*Exercise goal:* Please copy out every line of the listing below in which the word "reply" appears.

──────── Available data

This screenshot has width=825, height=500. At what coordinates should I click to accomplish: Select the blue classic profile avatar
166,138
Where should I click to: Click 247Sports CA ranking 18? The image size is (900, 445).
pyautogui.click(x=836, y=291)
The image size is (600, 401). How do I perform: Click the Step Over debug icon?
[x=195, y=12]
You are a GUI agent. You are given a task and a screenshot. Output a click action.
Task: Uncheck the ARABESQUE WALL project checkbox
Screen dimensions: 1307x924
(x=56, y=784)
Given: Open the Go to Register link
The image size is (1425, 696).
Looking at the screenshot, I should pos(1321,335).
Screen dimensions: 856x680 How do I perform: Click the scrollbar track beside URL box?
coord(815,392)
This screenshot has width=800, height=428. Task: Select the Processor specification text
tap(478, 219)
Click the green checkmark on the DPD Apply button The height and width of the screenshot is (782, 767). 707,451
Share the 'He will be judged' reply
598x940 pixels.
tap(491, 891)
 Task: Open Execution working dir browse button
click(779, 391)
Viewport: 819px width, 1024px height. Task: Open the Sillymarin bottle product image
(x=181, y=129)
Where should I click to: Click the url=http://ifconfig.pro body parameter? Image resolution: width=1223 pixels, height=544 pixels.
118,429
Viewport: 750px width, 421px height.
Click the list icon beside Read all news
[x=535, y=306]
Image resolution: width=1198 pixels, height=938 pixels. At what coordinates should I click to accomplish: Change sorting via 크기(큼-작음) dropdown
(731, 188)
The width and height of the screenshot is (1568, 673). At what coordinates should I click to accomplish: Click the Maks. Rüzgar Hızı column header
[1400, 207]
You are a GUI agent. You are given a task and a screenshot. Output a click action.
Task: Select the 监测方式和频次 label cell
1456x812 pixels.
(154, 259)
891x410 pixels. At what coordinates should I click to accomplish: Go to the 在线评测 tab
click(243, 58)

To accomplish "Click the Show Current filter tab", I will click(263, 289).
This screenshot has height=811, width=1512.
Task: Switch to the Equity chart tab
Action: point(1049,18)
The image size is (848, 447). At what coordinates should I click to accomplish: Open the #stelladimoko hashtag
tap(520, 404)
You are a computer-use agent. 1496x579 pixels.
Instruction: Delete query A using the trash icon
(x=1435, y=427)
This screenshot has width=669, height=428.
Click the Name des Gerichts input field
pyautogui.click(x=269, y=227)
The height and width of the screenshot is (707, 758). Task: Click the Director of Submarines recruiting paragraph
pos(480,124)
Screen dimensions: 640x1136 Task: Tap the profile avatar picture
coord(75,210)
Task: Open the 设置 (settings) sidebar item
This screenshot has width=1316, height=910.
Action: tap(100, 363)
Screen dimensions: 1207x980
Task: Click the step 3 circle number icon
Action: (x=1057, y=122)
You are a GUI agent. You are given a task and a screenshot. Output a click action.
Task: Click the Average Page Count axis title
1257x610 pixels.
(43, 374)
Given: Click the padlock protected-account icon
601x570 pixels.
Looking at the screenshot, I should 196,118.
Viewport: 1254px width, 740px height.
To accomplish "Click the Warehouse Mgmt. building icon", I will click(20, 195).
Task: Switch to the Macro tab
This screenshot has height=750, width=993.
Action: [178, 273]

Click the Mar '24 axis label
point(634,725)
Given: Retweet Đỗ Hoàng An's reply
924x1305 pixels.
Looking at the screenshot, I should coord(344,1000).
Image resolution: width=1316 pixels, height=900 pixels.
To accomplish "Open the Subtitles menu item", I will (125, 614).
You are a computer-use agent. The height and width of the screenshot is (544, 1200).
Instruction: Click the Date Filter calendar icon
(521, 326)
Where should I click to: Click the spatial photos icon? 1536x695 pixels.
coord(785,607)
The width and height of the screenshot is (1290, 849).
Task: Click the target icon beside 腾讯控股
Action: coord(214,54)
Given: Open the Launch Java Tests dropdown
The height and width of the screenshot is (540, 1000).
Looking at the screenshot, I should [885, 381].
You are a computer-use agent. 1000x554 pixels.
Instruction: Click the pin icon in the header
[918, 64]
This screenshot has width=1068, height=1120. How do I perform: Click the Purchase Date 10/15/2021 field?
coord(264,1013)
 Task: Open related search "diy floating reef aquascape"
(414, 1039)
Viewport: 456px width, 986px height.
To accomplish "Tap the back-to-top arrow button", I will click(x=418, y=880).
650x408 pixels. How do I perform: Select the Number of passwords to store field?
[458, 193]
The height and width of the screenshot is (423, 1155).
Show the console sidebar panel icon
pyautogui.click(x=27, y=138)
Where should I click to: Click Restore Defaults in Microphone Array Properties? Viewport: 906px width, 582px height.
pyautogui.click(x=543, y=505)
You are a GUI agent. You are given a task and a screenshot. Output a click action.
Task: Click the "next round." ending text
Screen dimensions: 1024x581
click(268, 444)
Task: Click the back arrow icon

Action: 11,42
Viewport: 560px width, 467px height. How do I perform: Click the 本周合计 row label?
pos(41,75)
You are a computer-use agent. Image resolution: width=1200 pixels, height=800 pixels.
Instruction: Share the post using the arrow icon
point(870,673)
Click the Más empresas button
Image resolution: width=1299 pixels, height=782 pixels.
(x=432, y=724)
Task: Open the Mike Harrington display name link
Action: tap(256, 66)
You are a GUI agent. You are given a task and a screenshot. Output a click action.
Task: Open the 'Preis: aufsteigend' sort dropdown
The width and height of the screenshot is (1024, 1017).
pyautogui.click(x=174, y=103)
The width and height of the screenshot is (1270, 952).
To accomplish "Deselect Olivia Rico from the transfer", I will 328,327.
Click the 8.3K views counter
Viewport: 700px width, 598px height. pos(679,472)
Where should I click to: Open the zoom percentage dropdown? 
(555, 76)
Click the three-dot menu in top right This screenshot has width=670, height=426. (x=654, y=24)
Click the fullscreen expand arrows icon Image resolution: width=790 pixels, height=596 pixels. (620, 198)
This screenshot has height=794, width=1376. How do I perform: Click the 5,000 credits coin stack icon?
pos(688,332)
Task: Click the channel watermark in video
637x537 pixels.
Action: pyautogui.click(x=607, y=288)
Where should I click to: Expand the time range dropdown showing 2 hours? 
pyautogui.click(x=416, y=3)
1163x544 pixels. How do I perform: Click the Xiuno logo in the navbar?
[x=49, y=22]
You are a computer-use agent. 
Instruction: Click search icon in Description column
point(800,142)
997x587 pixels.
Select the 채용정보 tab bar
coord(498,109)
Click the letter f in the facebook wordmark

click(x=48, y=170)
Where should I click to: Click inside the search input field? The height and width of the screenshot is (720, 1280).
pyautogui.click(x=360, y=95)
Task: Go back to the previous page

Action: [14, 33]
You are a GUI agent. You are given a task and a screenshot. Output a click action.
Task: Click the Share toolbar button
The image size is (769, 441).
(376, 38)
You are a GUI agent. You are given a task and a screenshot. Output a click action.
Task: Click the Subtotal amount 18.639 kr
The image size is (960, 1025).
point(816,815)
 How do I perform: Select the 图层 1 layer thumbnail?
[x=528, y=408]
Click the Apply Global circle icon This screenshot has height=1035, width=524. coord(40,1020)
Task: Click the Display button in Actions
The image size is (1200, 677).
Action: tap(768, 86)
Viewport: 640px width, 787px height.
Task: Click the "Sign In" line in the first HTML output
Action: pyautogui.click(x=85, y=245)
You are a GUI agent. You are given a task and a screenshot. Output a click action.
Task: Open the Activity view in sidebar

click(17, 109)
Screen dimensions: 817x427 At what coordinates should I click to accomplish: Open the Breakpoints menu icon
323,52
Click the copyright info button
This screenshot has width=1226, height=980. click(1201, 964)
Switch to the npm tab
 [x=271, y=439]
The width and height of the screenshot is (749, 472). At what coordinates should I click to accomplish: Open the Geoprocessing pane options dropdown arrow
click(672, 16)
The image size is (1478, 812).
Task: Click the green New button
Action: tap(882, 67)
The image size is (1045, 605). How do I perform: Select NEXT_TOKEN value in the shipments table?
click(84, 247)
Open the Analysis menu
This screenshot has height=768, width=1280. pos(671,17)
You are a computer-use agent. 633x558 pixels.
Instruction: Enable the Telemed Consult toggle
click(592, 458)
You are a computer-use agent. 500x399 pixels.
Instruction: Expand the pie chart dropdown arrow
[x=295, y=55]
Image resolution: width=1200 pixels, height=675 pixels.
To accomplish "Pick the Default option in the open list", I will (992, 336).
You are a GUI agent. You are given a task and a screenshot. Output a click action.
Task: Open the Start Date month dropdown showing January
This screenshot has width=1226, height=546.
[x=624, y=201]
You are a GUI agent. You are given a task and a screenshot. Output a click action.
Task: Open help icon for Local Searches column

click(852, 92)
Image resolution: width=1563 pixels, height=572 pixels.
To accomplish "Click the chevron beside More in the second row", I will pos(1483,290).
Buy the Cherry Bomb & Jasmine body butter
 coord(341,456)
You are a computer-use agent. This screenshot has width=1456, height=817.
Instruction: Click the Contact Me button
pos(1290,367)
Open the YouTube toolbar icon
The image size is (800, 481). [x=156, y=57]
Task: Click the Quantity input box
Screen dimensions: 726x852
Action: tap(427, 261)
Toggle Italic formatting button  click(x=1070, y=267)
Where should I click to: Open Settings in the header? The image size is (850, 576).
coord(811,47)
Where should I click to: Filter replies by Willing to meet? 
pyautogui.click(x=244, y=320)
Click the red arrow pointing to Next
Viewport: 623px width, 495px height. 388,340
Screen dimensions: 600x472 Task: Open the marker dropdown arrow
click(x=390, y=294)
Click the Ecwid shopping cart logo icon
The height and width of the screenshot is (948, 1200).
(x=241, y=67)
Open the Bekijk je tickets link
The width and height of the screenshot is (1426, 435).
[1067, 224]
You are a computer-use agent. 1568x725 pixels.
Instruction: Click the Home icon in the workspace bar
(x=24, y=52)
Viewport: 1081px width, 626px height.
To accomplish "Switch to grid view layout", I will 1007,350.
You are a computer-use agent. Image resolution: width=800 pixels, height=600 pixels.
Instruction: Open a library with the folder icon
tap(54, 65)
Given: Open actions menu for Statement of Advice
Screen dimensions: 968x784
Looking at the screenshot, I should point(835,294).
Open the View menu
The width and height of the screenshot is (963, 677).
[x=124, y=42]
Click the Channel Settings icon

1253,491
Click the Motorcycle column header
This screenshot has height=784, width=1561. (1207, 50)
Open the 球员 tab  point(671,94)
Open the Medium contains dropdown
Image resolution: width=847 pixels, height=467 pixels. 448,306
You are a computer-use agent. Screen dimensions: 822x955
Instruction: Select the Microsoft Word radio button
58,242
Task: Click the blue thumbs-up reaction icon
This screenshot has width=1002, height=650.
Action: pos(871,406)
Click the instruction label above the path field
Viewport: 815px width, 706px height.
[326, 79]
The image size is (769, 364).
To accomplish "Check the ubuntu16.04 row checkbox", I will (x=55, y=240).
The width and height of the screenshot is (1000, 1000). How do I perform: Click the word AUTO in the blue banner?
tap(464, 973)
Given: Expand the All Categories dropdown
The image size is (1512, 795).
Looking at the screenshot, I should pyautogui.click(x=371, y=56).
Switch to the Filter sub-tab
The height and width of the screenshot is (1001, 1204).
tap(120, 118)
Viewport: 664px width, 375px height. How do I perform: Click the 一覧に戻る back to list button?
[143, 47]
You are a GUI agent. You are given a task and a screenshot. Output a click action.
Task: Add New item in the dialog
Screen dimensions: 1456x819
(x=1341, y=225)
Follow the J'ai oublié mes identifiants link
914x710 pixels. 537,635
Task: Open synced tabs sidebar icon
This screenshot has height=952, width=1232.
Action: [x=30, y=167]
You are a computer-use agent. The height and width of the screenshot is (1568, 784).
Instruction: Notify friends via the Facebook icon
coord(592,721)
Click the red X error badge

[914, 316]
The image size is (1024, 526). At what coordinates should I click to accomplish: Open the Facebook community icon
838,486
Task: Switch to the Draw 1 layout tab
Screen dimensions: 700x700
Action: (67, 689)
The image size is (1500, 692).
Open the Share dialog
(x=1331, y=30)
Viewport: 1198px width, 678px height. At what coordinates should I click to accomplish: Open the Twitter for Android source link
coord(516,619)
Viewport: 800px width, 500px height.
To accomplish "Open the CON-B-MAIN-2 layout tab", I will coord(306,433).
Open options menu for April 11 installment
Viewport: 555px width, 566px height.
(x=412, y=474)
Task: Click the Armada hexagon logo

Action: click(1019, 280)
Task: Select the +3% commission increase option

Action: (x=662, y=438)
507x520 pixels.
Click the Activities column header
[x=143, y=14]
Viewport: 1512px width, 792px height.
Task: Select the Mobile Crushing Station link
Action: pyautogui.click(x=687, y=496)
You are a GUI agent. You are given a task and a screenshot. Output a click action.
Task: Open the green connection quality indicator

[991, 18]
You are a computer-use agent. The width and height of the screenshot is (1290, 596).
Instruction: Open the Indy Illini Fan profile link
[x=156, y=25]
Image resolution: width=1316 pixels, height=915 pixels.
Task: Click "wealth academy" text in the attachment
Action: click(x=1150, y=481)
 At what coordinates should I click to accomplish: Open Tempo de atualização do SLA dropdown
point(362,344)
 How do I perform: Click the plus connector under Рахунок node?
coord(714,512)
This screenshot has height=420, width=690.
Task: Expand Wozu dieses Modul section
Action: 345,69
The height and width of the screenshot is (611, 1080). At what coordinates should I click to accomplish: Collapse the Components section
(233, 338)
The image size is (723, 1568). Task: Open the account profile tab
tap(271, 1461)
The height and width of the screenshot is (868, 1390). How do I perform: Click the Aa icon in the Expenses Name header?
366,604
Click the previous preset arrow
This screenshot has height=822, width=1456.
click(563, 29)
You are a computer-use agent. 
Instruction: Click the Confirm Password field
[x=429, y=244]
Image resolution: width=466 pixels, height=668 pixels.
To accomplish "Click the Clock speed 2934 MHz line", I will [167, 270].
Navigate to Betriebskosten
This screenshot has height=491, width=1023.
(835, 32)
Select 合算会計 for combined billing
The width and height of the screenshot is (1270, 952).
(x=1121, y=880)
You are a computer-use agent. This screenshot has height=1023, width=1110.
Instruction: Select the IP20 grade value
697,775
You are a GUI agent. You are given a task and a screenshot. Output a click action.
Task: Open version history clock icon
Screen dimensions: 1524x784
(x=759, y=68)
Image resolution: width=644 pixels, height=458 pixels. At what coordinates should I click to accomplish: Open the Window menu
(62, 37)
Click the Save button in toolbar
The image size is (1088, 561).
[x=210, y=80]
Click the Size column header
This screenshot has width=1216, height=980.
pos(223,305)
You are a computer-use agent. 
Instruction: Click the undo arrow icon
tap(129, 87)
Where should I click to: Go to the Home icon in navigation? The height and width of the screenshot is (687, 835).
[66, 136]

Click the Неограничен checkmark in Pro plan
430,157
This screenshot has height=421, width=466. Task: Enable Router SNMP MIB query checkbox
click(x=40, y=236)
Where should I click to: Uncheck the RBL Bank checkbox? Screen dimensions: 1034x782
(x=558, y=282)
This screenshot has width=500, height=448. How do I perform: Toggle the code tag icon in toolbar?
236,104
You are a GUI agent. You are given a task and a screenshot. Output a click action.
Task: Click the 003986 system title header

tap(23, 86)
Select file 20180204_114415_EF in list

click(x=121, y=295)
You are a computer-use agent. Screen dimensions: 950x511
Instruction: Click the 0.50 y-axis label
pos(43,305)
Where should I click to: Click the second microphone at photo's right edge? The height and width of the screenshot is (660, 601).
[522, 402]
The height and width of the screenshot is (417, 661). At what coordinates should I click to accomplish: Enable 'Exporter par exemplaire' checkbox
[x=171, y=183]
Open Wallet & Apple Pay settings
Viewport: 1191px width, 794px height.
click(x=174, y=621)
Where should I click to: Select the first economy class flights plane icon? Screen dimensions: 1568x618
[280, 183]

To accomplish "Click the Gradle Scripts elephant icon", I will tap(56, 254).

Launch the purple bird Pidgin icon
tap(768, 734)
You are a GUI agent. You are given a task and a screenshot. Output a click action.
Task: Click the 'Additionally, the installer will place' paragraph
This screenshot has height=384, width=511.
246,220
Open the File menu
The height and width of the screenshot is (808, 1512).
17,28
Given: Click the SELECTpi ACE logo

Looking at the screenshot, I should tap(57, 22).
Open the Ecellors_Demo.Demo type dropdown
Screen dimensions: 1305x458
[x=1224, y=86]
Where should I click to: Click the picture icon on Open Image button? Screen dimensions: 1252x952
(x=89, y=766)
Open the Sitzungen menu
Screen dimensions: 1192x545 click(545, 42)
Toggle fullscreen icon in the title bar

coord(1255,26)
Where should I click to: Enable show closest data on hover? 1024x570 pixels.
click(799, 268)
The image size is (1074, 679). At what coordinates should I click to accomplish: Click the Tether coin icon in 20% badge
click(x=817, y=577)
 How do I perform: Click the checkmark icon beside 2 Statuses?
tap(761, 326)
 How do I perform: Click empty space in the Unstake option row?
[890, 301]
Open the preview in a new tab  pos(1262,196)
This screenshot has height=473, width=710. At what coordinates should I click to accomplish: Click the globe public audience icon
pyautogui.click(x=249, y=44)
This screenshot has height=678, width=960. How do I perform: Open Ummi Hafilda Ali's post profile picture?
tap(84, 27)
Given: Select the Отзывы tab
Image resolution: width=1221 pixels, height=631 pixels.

────────────────

*Output below:*
Share the 'He will be judged' reply
Given: Retweet Đỗ Hoàng An's reply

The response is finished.